» Data extract:
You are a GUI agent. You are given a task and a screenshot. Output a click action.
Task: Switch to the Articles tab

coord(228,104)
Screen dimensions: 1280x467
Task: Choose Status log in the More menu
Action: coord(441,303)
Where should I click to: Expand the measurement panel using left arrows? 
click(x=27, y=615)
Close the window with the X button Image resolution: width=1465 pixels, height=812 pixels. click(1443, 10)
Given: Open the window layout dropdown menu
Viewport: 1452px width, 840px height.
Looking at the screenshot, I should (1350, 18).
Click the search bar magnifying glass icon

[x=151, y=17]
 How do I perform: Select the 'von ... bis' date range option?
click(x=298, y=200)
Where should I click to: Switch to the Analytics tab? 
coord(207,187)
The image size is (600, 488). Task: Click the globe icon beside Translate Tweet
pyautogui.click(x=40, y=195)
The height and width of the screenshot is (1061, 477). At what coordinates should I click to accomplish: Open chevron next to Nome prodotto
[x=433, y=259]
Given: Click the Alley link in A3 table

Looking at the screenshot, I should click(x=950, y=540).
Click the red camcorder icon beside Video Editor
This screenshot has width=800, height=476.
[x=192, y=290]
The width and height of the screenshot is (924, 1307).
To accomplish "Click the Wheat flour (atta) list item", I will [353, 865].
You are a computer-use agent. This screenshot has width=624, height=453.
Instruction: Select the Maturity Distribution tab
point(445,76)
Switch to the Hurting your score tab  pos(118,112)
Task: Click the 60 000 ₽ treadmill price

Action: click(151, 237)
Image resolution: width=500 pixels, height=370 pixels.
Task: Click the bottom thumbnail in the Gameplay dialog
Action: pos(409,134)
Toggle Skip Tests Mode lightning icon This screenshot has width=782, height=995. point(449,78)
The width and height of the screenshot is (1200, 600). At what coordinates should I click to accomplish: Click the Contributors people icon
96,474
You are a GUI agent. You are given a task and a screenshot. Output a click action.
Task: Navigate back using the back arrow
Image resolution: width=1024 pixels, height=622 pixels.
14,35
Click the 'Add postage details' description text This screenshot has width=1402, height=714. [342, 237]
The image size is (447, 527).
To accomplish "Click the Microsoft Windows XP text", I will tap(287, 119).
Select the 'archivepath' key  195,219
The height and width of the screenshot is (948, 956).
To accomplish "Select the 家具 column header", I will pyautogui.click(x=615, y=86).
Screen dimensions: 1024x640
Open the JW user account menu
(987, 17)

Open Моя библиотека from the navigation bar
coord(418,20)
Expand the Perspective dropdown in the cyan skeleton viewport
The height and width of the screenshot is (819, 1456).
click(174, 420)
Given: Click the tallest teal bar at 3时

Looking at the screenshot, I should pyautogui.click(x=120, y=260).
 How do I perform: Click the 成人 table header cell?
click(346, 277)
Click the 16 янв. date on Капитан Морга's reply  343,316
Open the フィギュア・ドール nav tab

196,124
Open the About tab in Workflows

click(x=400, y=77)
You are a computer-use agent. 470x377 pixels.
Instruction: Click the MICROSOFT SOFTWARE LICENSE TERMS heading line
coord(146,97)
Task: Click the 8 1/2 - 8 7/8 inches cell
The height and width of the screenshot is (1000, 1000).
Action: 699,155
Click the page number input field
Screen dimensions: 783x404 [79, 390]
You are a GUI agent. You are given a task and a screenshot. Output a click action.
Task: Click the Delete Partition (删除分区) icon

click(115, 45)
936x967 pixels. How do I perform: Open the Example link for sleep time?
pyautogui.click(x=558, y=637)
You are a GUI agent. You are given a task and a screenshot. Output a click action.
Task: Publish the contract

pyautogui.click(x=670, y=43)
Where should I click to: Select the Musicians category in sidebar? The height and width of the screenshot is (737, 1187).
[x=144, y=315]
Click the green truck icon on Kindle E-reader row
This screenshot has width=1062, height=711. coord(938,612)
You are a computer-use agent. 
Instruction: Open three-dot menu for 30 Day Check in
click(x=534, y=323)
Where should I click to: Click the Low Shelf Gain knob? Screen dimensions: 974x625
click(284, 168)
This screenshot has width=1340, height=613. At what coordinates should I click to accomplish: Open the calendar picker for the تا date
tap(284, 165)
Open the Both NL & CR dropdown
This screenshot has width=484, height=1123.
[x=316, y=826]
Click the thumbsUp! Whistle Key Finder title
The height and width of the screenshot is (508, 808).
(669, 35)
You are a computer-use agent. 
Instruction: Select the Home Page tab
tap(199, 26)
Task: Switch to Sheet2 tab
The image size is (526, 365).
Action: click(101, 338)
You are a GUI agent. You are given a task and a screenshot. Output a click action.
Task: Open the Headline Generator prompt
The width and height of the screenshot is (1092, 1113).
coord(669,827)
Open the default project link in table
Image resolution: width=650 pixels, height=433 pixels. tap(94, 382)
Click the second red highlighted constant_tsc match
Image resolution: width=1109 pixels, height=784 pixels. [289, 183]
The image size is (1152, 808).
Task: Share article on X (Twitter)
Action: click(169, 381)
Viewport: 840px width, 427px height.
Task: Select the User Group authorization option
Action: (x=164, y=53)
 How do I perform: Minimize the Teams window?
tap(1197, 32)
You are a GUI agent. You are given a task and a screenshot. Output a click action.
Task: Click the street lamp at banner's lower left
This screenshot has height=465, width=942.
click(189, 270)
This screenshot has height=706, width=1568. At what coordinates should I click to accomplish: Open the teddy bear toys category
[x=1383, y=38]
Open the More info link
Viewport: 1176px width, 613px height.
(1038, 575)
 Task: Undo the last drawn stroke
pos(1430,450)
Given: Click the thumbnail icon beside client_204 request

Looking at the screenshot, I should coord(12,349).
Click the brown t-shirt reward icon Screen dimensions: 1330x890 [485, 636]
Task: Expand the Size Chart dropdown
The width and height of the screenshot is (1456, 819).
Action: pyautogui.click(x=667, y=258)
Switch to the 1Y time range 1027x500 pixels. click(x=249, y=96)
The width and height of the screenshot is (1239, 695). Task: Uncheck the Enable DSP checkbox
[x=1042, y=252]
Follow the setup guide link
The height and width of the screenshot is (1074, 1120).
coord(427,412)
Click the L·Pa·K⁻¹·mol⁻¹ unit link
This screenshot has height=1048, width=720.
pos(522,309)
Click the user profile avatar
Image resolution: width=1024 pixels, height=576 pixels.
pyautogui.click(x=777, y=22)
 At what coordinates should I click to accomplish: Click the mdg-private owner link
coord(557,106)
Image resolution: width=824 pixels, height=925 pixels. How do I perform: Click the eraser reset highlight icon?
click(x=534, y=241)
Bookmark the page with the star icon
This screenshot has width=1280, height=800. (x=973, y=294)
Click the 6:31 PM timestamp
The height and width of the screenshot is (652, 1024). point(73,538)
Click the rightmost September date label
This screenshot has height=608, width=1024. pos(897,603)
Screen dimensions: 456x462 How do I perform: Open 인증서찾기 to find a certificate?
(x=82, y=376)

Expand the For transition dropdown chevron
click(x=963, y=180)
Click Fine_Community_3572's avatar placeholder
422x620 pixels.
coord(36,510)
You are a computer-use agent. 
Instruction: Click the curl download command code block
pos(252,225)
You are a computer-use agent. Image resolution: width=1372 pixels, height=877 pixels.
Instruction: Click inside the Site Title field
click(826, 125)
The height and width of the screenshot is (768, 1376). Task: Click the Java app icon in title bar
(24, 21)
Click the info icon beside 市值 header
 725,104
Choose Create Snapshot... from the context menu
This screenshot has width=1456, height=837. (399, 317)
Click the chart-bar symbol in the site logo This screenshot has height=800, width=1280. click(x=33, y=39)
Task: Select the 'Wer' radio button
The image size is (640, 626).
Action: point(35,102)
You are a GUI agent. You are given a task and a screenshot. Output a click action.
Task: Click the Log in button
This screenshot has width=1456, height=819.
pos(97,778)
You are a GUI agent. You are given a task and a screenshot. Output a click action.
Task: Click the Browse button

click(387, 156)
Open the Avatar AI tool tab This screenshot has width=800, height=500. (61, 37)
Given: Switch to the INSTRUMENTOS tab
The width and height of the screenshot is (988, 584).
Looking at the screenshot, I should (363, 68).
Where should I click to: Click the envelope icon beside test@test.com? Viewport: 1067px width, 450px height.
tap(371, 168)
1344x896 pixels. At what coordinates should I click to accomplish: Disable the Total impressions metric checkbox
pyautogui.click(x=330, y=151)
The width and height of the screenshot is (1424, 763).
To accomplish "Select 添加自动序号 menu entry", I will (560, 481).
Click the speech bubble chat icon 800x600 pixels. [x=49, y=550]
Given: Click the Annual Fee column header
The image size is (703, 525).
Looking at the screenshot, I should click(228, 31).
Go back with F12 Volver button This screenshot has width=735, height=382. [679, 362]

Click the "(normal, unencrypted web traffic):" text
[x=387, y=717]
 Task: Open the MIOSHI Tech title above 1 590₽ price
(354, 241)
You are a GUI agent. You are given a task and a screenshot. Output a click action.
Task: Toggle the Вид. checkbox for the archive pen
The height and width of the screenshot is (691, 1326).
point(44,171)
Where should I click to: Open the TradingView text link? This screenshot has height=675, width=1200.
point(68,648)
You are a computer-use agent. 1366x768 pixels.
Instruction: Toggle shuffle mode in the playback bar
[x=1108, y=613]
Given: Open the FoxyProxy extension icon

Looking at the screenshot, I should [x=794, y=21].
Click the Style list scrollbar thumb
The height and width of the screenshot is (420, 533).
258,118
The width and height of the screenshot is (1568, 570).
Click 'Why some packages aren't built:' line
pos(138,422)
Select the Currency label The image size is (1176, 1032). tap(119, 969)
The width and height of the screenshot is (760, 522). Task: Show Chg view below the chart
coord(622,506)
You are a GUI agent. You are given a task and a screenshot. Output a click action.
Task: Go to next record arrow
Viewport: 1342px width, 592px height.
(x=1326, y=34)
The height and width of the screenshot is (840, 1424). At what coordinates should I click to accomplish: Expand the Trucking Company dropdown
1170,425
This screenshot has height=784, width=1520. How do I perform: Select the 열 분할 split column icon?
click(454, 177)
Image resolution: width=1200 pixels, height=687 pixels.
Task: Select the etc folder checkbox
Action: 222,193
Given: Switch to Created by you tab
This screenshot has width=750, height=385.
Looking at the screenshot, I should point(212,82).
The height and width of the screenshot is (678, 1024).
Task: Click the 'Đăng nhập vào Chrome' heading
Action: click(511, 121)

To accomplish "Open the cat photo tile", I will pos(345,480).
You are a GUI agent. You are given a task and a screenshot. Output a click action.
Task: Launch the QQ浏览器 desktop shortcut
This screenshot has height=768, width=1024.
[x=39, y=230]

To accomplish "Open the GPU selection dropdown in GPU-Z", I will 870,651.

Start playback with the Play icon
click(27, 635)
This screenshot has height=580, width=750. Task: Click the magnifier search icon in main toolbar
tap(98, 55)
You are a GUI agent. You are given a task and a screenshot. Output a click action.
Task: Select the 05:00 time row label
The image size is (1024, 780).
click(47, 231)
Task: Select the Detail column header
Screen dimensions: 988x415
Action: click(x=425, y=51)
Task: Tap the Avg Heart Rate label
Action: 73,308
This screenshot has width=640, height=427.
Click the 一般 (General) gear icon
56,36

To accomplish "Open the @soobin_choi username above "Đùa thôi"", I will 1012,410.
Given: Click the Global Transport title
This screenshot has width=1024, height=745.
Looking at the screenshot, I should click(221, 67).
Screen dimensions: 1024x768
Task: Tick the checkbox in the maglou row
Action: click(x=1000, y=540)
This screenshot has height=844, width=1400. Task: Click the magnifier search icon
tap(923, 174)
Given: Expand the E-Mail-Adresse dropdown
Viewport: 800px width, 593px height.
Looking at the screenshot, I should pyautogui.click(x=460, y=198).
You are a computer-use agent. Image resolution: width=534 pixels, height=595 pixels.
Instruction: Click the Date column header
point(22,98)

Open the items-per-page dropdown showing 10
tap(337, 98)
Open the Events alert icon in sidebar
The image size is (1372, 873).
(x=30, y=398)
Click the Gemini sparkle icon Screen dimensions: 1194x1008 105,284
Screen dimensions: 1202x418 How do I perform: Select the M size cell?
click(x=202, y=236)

» What needs to be done: Could you restate word for word the lines above from the one containing "Task: Undo the last drawn stroke" through the one containing "Task: Expand the Size Chart dropdown", both included, and nothing else?

» Completed task:
 Task: Undo the last drawn stroke
pos(1430,450)
Given: Click the thumbnail icon beside client_204 request

Looking at the screenshot, I should coord(12,349).
Click the brown t-shirt reward icon Screen dimensions: 1330x890 [485, 636]
Task: Expand the Size Chart dropdown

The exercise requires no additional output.